Also, to the people who ask me: "Why are all your babies SO big?!" Because they are.  They just are.  It's genetics my friends.  And if I DID have gestational diabetes, it's none of your business.  I have never gone up to a woman who had a tendency to have small babies and asked, "Why are all your babies SO small?!" Because it's rude.  Because she may just have small babies.  And anyway, it's none of my business.

I know a lot of it is curiosity, and I know most of you are nice peeps and all.  But perhaps you should think before you speak... and just you know... stop judging.

Sincerely,
Sonja the pregnant lady having ANOTHER c-section and victim of the over medicalization of childbirth

Beckett Update

So I'm 37 weeks today.  I had a check-up yesterday and I found out that he's dropped and I'm 50% effaced (for those who don't know, it just means that the cervix is thinning out and getting ready for dilation).  No dilation yet though.  Last week I wasn't effaced at all.  I've been having pretty strong and consistent Braxton Hicks contractions for the past few days, so that's whats doing the trick, I think. Not that any of this really matters because I'm having a section anyway.  But it means we're getting close, and that's exciting.

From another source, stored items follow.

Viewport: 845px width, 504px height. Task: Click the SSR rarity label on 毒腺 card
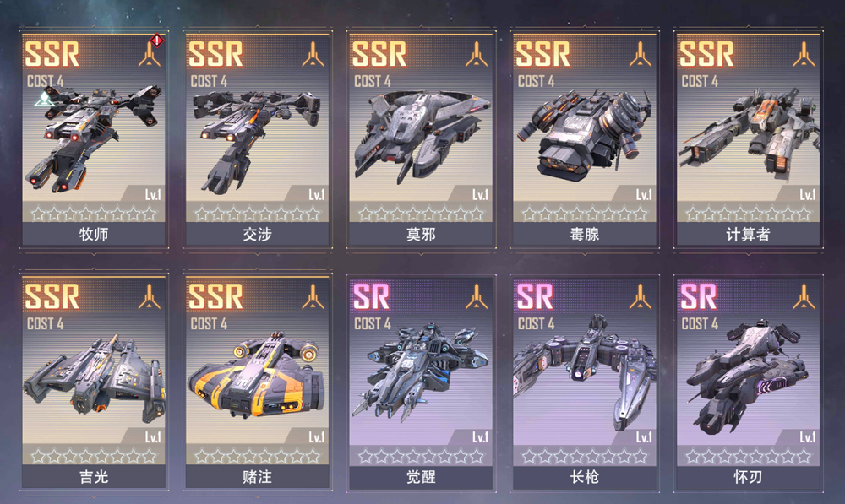point(542,54)
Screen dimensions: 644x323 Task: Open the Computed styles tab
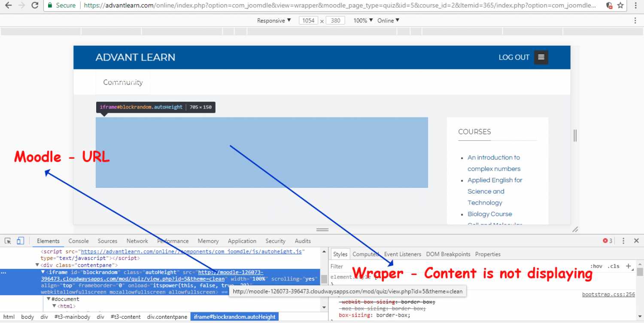coord(365,254)
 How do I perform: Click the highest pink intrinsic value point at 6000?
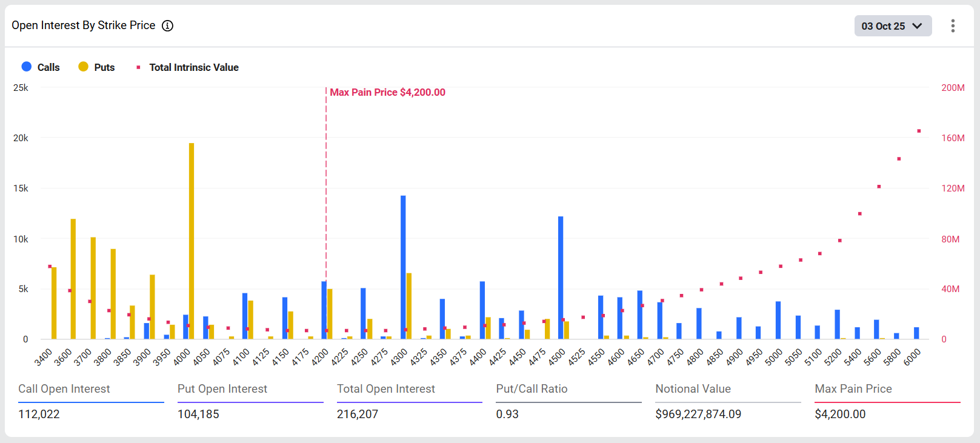[x=919, y=131]
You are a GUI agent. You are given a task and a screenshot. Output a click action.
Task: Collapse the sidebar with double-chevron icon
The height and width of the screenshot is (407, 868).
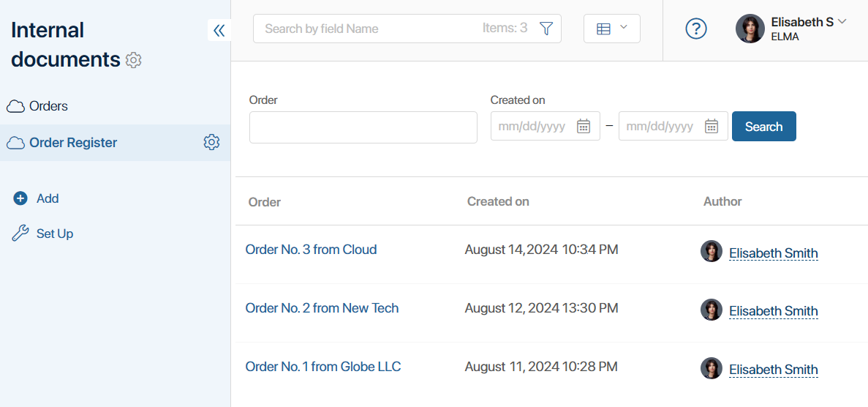(x=219, y=30)
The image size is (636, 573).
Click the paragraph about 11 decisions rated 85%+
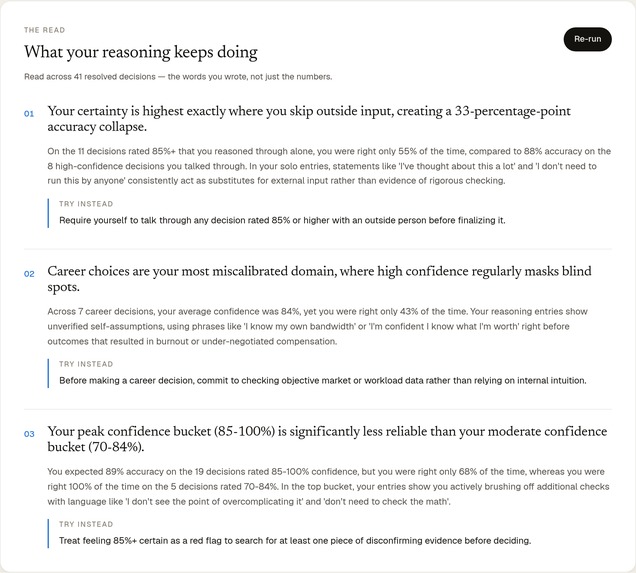pos(329,166)
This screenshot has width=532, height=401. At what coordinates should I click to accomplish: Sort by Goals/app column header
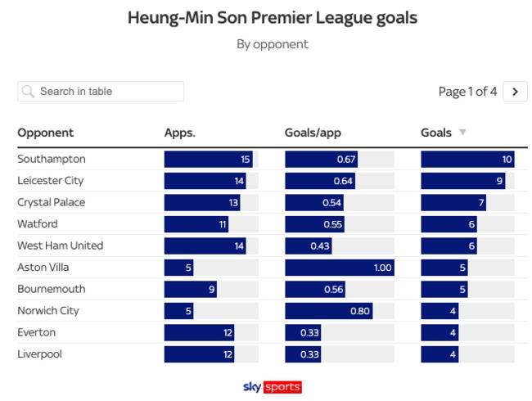coord(313,133)
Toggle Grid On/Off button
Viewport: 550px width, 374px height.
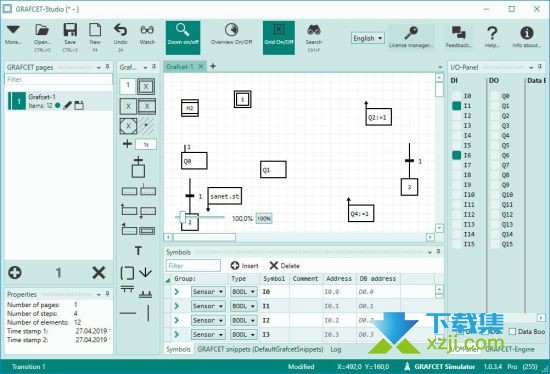(x=279, y=38)
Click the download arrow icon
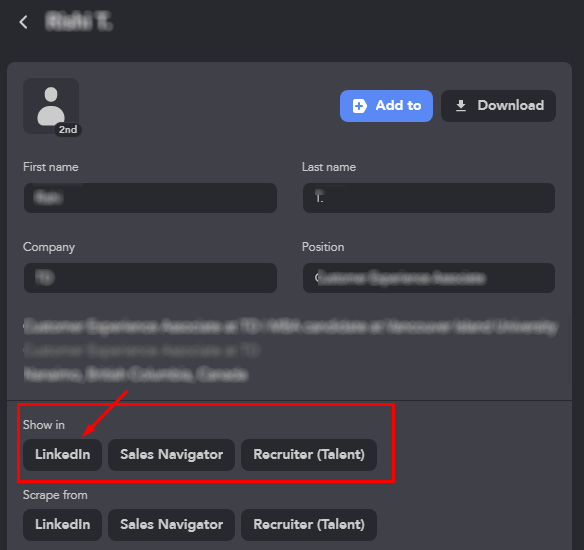 click(x=461, y=106)
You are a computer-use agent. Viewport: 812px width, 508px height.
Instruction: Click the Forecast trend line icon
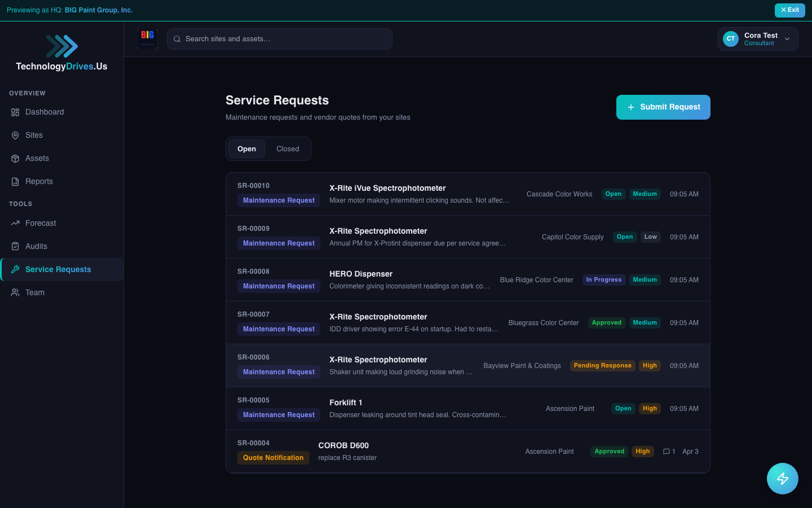tap(15, 224)
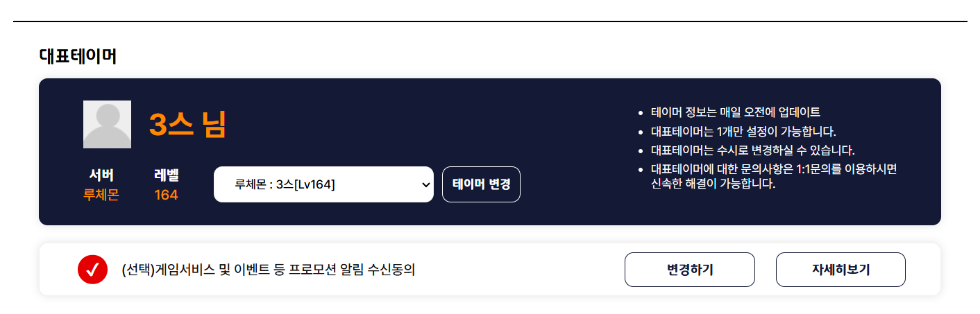Click the orange 164 level value
The height and width of the screenshot is (314, 980).
167,195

They also did another sono because I told them that I had felt reduced movement on Tuesday.  I didn't call the doctor's office because when I actually ate something and rested, I felt about 20 movements in an hour.  You want to feel at least 10 movements in an hour... so I wasn't too worried.  Then on Wednesday he was moving like crazy, so that was reassuring.  Anyway, because I go to an extremely intervention-happy OB/GYN, they wanted to do a sono... which I thought unnecessary but whatevs.  I've resigned myself to the fact that no hospital in the DC area will do a VBAC on a two-time cesarean mama... so might as well just stick with the hyper-intervention practice.  So they did the sono to make sure he's doing okay, and yup... he's doing okay.  The pics they gave me were pretty blurry so they're not worth posting, but my sweet baby boy was sucking his thumb!  He was trying to stretch out and was pushing his head against my cervix.

Hey kid.  You're not coming out that way.  I wish you were.  So stop it.  You're making me uncomfortable.

I really can't wait to meet him.

Tuesday, October 5, 2010

Fun With Photos

We went to Glen Echo Park about a month ago.  It was hot.  It was miserable.  We stayed for only an hour.  But it's a cool park.  It's old and probably really eery at night.  So I took the liberty of making some of the pics look all scary.  Because it's close to Halloween and all.  

Deep dark forest.

Ryan.


The totally awesome carousel.

Kiera on the carousel, but I made her look all freaky.

Weeeeee!

Fancy carousel.

All done.

She's going to eat you alive.

Lunch.

Crystal Pool.  All that's left is the entrance.  Eeeeery.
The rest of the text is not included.